Private organisations go out of business if they are not efficient, so they give a good template for achieving efficiency. A person or department performing below par will quickly have responsibilities and budget cut, not increased. This minimises damage and motivates performance.
Your idea of rewarding failure with more money and more power simply does not work in the real world.
Originally Posted by Toman13
Also, Ireland's Local authorities, are not small, at least not in a European Context. In fact, we have among the largest local authorities within Europe. Don't believe me? I send this link at least a dozen times before, but here it is again - http://www.oireachtas.ie/parliament/...ment-print.pdf
My ideal local authorities would have populations between 26,000(For the Donegal Gaeltacht area) to 300,000(Limerick/Cork and metropolitan areas).
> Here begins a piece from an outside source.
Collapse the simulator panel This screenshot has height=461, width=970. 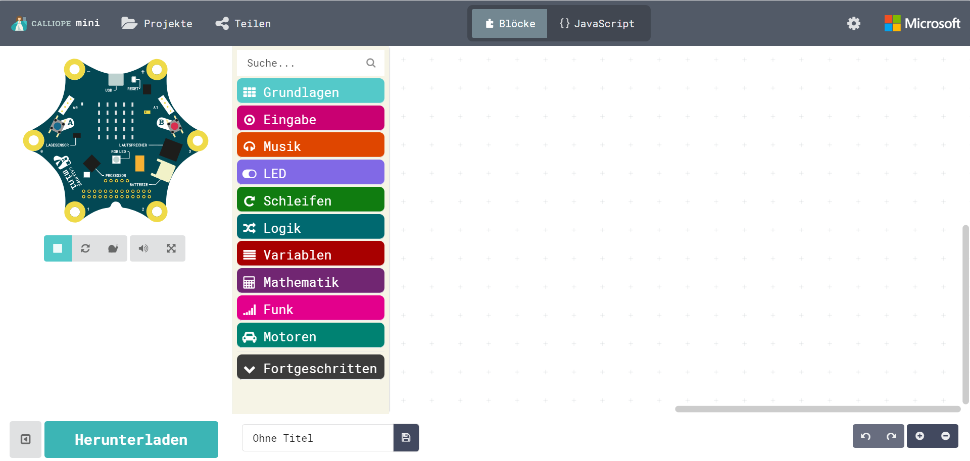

I am debating with myself whether or not to including another layer of councils in places such as the North-West, with between 100,000-250,000 for some functions to be devolved to them instead of a Regional authority, and the Regions should have an absolute minimum of 400,000. I would recommend around 7 for this country.
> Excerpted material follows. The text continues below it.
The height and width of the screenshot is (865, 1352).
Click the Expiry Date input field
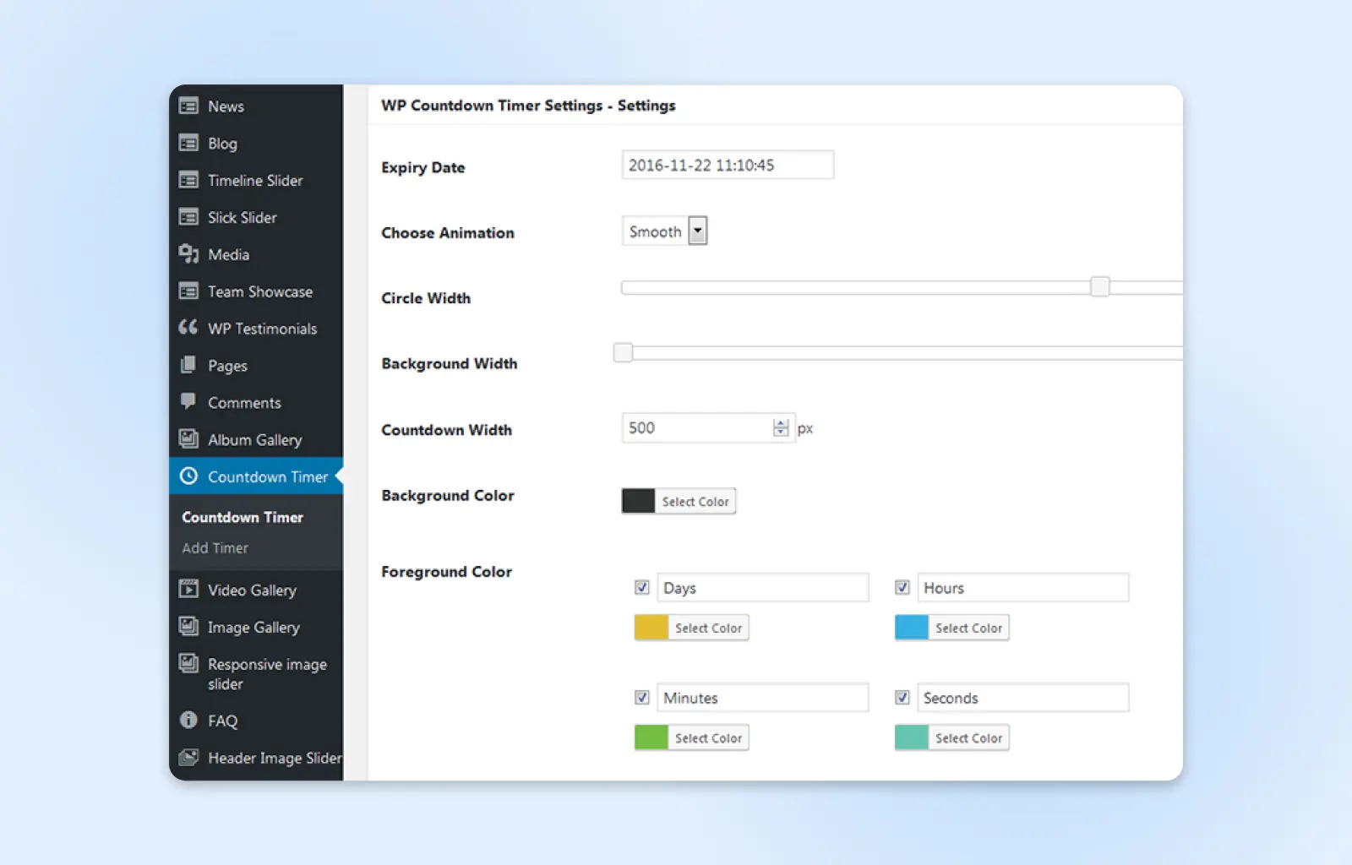pos(728,166)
First of all, we already have two local authorities as big as your 'regions'. Yet another 'layer' is a horrendous idea. It means that anyone anywhere can always find someone else to blame, and none of them would even need to do any work, but I want to tackle your idea of devolving health to local government.
Maybe you are unaware that county councils ran the Health Boards before they were abolished. It was a catastrophe, and is the genesis of most of our health problems today. But now medicine is much more specialised. Multi-disciplinary teams work in tiny specialities, and survival rates for, say, different cancers are improving rapidly.
They need ever larger populations to generate the number of cases in ever narrower specialities. Even at 400k, there are now many ailments where that population would not generate enough cases to keep up the skills of a multi-disciplinary team.
This is exactly what I mean when I say that technology is forcing centralisation and specialisation - 30 years ago there were thousands of companies manufacturing computers, now there are maybe a dozen. Would you like to use a computer - or get medical treatment - from today, or from 30 years ago?
Originally Posted by Toman13
That's why I think that they [County Managers] should be given more to do - it will focus their minds.
Toman, I understand that you have no experience of workplaces, and that is showing through here, so you will just have to believe me when I say that the world simply doesn't work like that.